Drug Designing: Open Access
Open Access

Molecular pathogenesis of gastric ulcers and strategies for prevention

9^th Annual Congress on Drug Design & Drug Formulation

October 19-20, 2017 Seoul, South Korea

Mohmed elrodini

Ministry of Health and Population & Nile Trade Company, Egypt

Scientific Tracks Abstracts: Drug Des

Abstract :

The purpose of this review is to summarize the pertinent literature published in the present era regarding ulcerogenic effectors, and all available therapeutic concepts in this regard including; different physiological/pathological changes in response to H. pylori infection, nonsteroidal anti-inflammatory drugs (NSAID), bile acids, nitric oxide, copper complexes, acid pump inhibitors, histamine blockers, curcuminoids, cytokines and/or growth factors and finally probiotics.

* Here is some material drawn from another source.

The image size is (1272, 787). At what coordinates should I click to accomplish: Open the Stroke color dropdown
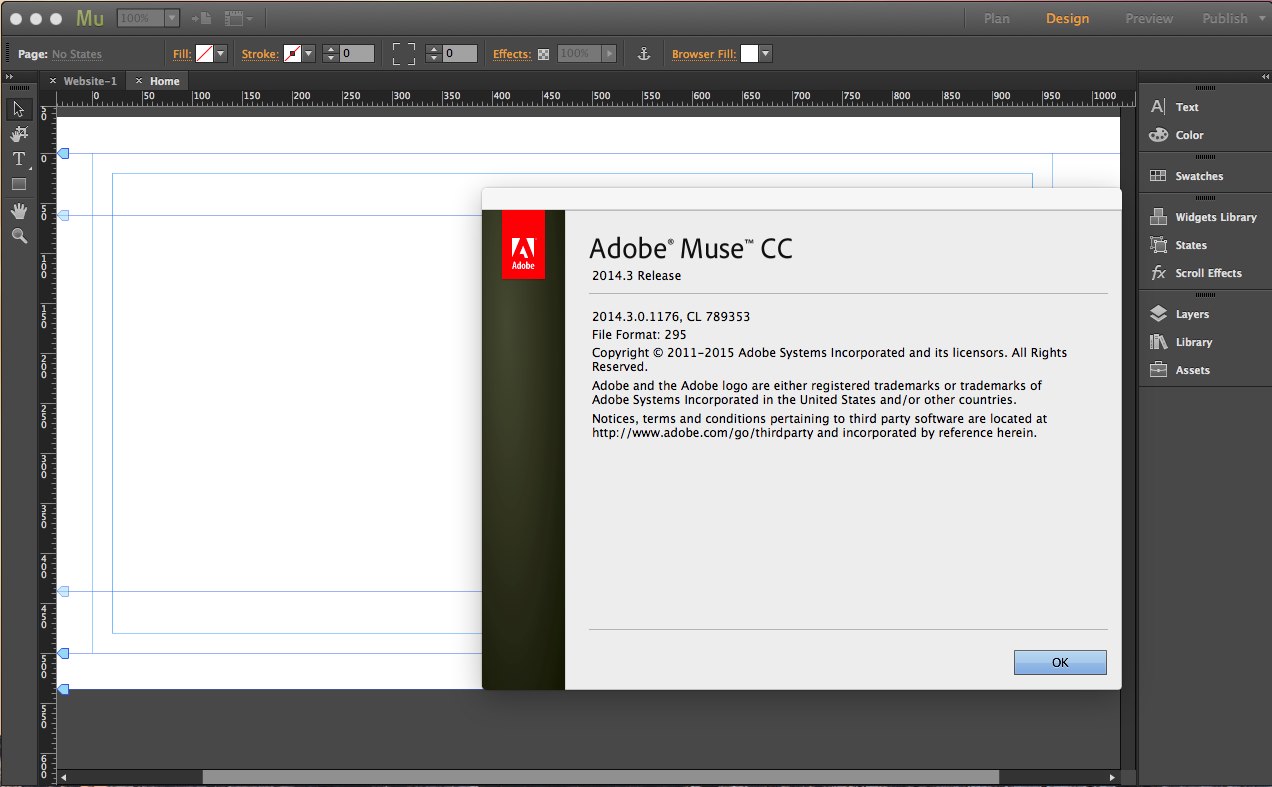308,54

Because of the partial understanding of gastric ulcer pathogenesis three major hypotheses were strongly speculated and widely documented. Firstly, the hyperacidity hypothesis entailing the disturbance of the gastric acid, histamine, gastrin and somatostatin. Secondly, the eicosanoid imbalance hypothesis exploiting changes in the microcirculation through the vasoconstrictor eicosanoids such as TXA2 and vasodilator cytoprotectant eicosanoids such as PGE2. Thirdly, the infective hypothesis implementing H. pylori as the major pathogenic effectror for the gastroduodenal ulceration. In fact, all of the previous effectors could be involved and possibly employing inflammatory/antiinflammatory, oxidative stress and/or angiogenic disturbance.